====== SOURCE DATA ======

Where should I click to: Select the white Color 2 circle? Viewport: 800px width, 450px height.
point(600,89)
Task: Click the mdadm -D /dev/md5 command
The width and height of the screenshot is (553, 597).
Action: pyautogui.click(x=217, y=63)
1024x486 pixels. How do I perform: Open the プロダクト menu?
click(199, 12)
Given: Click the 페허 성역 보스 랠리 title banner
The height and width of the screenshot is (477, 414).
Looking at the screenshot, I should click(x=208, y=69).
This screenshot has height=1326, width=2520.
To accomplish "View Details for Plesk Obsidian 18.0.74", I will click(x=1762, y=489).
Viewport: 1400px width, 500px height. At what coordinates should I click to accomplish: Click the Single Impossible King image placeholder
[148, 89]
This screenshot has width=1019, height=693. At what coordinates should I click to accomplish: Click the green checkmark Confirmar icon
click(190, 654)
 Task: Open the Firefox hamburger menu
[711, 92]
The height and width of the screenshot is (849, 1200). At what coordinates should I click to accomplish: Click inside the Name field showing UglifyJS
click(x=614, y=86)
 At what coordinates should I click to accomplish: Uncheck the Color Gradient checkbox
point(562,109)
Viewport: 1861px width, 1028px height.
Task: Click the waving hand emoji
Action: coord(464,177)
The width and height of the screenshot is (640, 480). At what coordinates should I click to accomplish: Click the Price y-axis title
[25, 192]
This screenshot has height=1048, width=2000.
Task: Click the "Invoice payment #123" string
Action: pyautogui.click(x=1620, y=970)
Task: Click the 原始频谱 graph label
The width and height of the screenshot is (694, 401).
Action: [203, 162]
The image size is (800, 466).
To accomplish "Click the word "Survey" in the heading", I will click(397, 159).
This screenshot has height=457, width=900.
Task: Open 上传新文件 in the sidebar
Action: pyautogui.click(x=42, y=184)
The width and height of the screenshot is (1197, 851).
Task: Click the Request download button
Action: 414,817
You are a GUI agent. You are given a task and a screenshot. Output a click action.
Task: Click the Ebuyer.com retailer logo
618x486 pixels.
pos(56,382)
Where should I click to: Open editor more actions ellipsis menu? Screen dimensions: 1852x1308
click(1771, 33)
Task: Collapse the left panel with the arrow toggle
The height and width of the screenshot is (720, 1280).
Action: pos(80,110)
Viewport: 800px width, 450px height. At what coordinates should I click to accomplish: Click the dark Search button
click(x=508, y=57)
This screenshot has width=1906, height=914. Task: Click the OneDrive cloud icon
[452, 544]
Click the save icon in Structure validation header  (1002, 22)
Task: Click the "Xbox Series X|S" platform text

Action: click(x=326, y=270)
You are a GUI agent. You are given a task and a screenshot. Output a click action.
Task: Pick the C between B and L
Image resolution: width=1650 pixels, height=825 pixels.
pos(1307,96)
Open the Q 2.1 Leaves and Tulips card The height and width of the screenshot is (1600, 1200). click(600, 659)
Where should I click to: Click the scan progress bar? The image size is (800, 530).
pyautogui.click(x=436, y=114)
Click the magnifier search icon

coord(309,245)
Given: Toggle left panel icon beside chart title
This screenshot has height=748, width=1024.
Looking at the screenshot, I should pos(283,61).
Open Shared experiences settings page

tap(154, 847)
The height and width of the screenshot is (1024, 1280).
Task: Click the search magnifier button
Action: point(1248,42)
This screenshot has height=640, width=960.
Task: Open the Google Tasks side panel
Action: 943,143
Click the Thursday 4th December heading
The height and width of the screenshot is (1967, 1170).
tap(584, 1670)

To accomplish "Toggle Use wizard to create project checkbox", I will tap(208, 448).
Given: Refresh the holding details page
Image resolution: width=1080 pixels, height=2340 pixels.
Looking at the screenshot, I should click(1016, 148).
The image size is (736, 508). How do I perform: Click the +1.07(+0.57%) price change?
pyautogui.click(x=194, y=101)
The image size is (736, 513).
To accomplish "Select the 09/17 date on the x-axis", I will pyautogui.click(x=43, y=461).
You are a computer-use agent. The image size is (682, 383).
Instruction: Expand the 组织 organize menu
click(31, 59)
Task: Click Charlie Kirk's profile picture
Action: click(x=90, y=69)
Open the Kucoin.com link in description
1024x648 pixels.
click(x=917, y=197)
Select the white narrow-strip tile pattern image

======

**ACTIVITY**
Among the entries, find every line holding "left" and return it.

**WORKED SOLUTION**
Task: Collapse the left panel with the arrow toggle
Given: Toggle left panel icon beside chart title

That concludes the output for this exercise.